A T604 in a Cortex A15 might go dual-channel 1333MHz LPDDR2 and beyond.
Lower-power Wichita might never pass 1600MHz DDR3, so they may end up pretty close.
LPDDR2 stops at 1066 MHz effective frequency, so you need LPDDR3 for 1333+. There are other solutions to high bandwidth in SoCs that don't just chase DRAM frequency, which might be worth looking at.

An aside, but it's quite grating to read "T604 in a Cortex A15" :p
 
LPDDR2 stops at 1066 MHz effective frequency, so you need LPDDR3 for 1333+. There are other solutions to high bandwidth in SoCs that don't just chase DRAM frequency, which might be worth looking at.
Extra channels? More cache?


An aside, but it's quite grating to read "T604 in a Cortex A15" :p
Fixed. :p
 
As for native FP64, do you think ARM would really be allocating more than the bare minimum of necessary resources (ie, FP64 throughput at 1/4th FP32)? Although that'd still necessitate somewhat wider FP multipliers..
Isn't FP64 in this context just meaning the support of 64bit HDR frame buffer formats and textures with four 16 bit components, so 4*FP16 RGBA? So what is needed to support that is to beef up the TMUs and ROPs, not the multipliers in the ALUs. It's not about double precision at all.
 
No, T6xx supports IEEE754 double precision computation.
 
I wouldn't be so sure. LPDDR2 right now is around 800MHz for the dual-channel 32-bit implementations IIRC.

A T604 in a Cortex A15 SoC might go dual-channel 1333MHz LPDDR2 and beyond.
Lower-power Wichita might never pass 1600MHz DDR3, so they may end up pretty close.

I think you guys might be confusing DDR clock speed and transfer rate. Current high-end ARM SoCs only support LPDDR2 up to 400MHz, and if you look at Micron's product pages for instance you'll see that's also the fastest they sell. OMAP4470 announced support for 466MHz, that should give you an idea of the roadmap.. JEDEC currently specifies up to 533MHz.

LPDDR2 is only 1.2V vs 1.8V for normal DDR2, so it's going to have more limited clocks. I wonder if maybe Brazos (or if its successors) support 1.35V DDR3L, which should help reduce power consumption a little, although relative to the consumption of the SoC it's probably pretty minor.

Right now Tegra 2 is hamstrung not only by having only one channel but being limited to 300MHz for LPDDR2 (or 333MHz for DDR2, which of course consumes much more power).. but it seems to be doing okay without much bandwidth.
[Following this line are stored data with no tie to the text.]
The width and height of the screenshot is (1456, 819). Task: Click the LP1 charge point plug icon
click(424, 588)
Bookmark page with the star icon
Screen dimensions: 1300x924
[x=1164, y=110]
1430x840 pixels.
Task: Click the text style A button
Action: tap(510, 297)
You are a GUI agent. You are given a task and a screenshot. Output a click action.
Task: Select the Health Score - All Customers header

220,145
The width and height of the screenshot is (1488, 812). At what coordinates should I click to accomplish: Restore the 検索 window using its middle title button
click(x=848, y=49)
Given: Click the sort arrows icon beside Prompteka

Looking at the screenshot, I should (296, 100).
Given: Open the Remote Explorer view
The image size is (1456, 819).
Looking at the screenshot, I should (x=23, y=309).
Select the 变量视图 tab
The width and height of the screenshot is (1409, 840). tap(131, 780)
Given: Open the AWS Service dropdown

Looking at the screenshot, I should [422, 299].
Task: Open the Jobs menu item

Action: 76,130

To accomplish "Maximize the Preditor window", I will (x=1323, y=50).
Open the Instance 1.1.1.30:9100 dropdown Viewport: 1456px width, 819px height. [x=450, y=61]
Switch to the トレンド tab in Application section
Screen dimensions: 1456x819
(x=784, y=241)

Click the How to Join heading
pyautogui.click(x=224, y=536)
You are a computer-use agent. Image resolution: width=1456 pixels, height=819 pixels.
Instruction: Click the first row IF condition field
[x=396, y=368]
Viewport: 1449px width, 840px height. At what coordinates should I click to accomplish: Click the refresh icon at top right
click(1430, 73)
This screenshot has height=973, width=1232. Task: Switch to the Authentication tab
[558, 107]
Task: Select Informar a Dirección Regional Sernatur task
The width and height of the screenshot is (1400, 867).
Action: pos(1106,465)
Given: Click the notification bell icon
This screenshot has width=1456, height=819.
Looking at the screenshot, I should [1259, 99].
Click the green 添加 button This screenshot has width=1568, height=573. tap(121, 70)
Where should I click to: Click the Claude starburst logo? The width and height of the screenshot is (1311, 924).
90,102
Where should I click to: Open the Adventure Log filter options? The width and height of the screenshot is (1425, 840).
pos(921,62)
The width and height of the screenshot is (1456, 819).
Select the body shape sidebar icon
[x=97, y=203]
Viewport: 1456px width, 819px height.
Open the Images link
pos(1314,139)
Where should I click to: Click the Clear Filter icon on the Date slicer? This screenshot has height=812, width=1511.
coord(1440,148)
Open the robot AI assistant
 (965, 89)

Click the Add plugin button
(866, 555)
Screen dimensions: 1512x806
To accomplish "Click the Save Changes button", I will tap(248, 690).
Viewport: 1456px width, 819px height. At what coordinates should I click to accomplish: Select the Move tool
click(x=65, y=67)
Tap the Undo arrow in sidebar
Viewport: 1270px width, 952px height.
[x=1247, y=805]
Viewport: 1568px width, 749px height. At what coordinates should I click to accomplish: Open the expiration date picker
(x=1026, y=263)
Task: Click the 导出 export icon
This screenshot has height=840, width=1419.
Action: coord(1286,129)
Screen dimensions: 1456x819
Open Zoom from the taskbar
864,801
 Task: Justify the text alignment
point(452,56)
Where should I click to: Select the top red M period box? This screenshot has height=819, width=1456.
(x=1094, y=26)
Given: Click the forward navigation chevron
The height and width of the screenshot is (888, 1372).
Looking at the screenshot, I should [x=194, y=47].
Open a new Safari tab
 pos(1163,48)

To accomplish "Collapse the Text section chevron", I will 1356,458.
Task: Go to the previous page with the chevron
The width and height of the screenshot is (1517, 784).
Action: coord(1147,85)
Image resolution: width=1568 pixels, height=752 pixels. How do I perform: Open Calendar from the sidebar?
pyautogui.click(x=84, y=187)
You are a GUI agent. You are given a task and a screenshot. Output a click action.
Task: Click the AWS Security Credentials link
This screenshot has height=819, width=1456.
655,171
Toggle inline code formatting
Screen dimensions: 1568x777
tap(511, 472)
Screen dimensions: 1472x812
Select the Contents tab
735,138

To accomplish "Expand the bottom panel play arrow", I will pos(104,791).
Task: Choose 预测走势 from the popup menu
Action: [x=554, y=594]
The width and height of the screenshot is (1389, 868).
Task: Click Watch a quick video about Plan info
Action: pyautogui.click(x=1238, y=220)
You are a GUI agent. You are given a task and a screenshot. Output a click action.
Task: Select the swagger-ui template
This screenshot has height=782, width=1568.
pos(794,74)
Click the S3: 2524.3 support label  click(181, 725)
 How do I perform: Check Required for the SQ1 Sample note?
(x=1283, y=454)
Exynos supports DDR3 (and incidentally, so does i.MX53 of all things), and it looks like Tegra 3 and OMAP5 will as well. This might be the better choice for tablets. No idea how high the bus and memory speeds will actually go on these SoCs. I imagine that Wichita will still have the advantage for a good while. But its GPU will inherently need more bandwidth.
 
I think you guys might be confusing DDR clock speed and transfer rate. Current high-end ARM SoCs only support LPDDR2 up to 400MHz, and if you look at Micron's product pages for instance you'll see that's also the fastest they sell. OMAP4470 announced support for 466MHz, that should give you an idea of the roadmap..
That's why I said effective frequency ;)
 
That's why I said effective frequency ;)

Ah, yeah. And thanks to bad marketing I thought that with DDR3 it was the real frequency ~_~

Nonetheless, DDR3 can achieve clocks double DDR2 due to having double the prefetch width. It does sound like ARM SoCs are approaching it afterall, but won't be hitting 667MHz any time soon.